Requirement
Give again, word for word, each line below starting at the one that contains "At what coordinates" and ending at the one that contains "Screen dimensions: 1350x470".

Records to process

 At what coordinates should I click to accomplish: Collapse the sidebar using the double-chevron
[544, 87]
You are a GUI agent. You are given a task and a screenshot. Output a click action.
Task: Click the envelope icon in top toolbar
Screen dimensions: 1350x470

...

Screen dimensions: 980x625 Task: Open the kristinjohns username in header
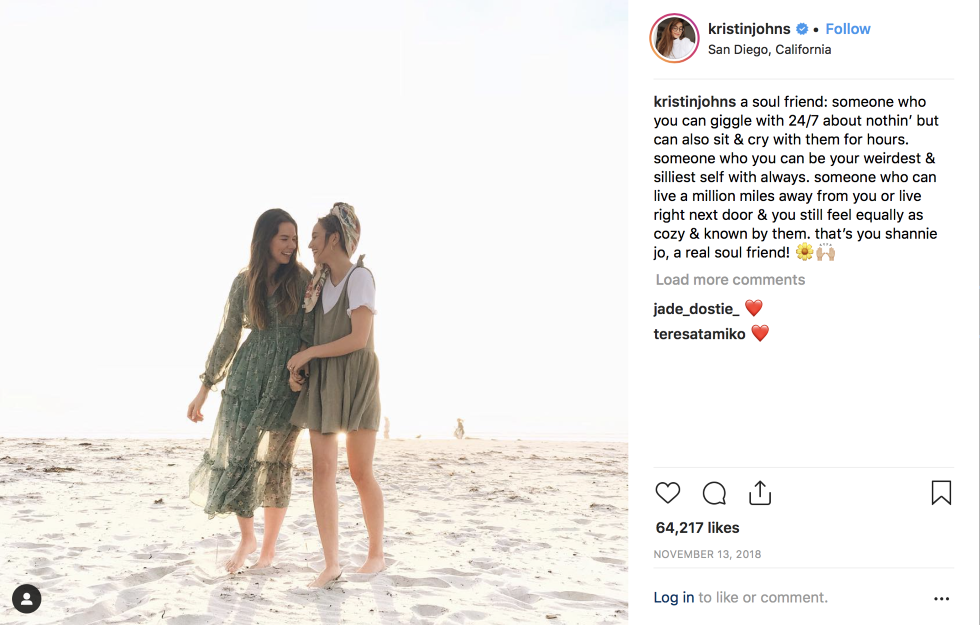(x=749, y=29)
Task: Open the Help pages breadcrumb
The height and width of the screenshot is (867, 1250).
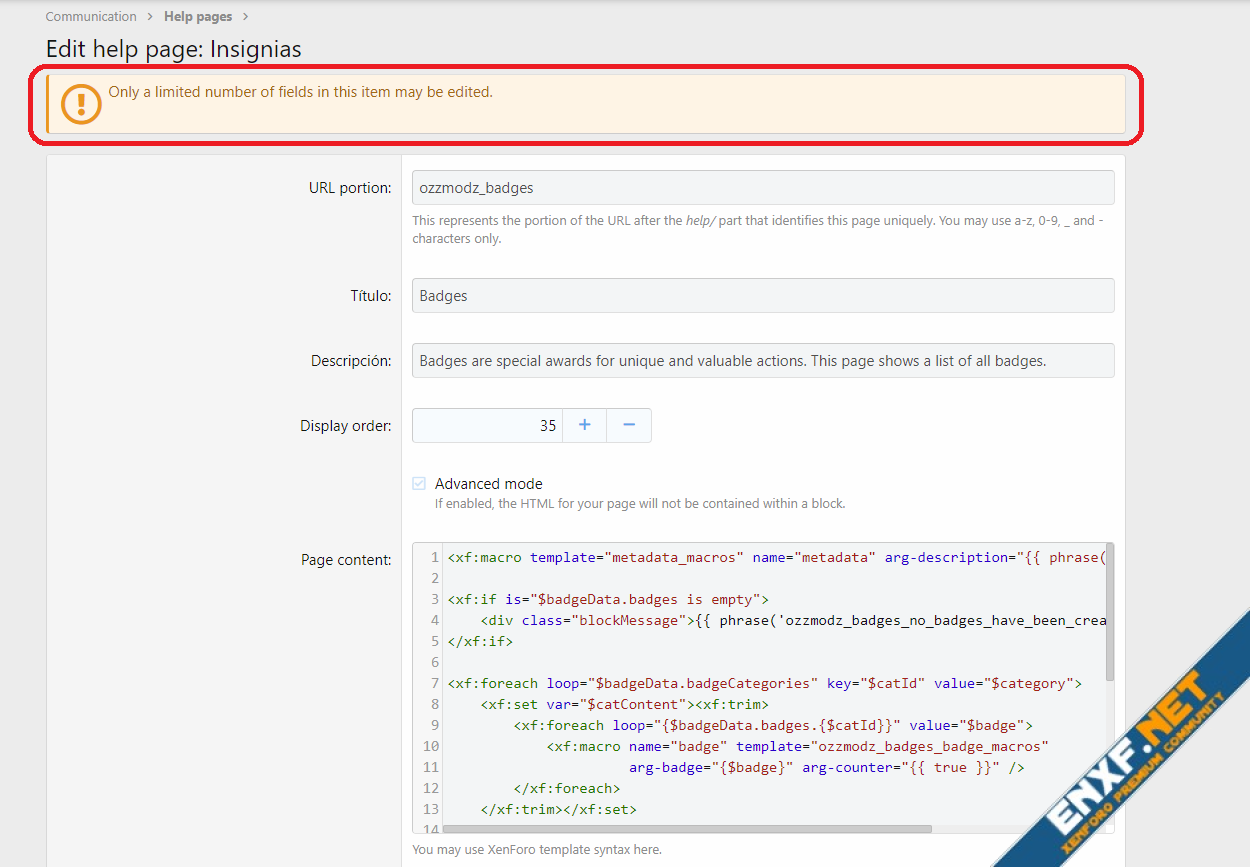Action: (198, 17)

==

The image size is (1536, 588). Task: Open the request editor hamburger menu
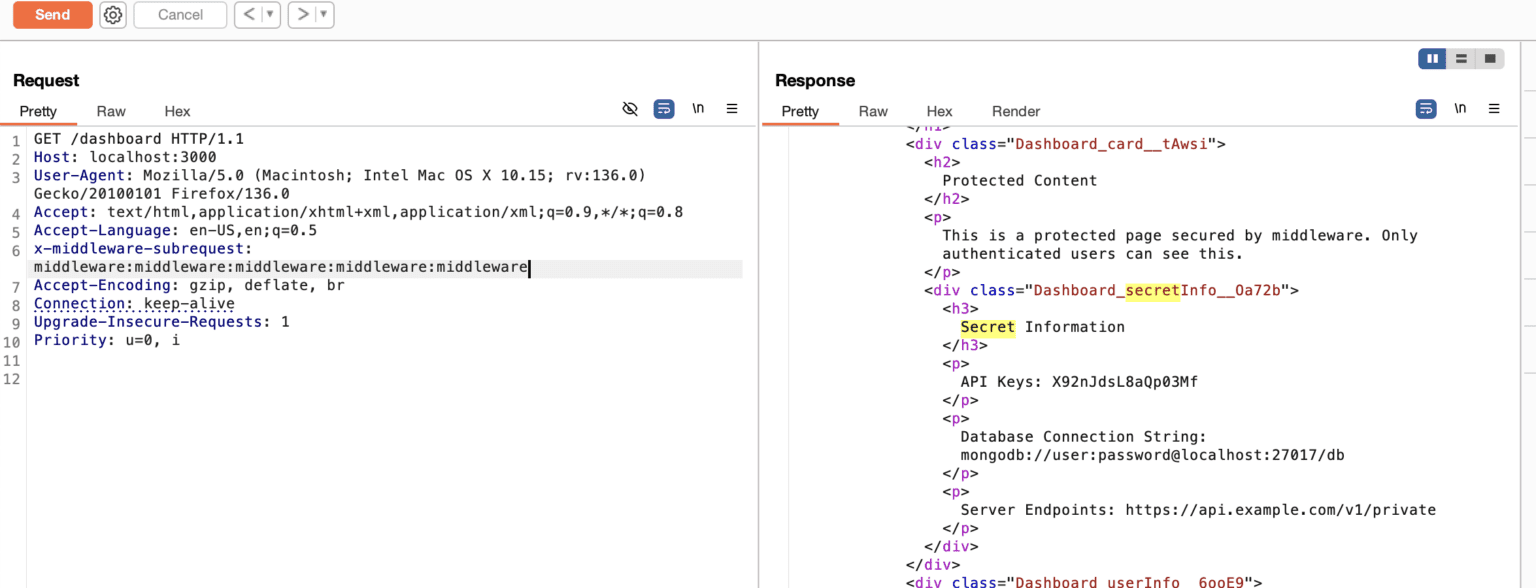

Exercise response
 At what coordinates should I click to accomplish: Collapse the sidebar using the double-chevron
[544, 87]
You are a GUI agent. You are given a task and a screenshot. Output a click action.
Task: Click the envelope icon in top toolbar
Screen dimensions: 1350x470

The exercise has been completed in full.